====== Data ======

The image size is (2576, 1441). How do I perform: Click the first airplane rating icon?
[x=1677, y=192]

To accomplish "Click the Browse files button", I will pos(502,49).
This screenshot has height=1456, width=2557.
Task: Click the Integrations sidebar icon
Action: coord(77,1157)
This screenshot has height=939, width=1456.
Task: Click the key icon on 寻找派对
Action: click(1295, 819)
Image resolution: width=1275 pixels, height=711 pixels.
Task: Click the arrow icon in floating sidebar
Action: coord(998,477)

======

§ Your instructions:
Nothing in the records may be dropped; reproduce them exactly.

§ Solution for this problem:
The image size is (2576, 1441). How do I perform: Click the first airplane rating icon?
[x=1677, y=192]

To accomplish "Click the Browse files button", I will pos(502,49).
This screenshot has height=1456, width=2557.
Task: Click the Integrations sidebar icon
Action: coord(77,1157)
This screenshot has height=939, width=1456.
Task: Click the key icon on 寻找派对
Action: click(1295, 819)
Image resolution: width=1275 pixels, height=711 pixels.
Task: Click the arrow icon in floating sidebar
Action: coord(998,477)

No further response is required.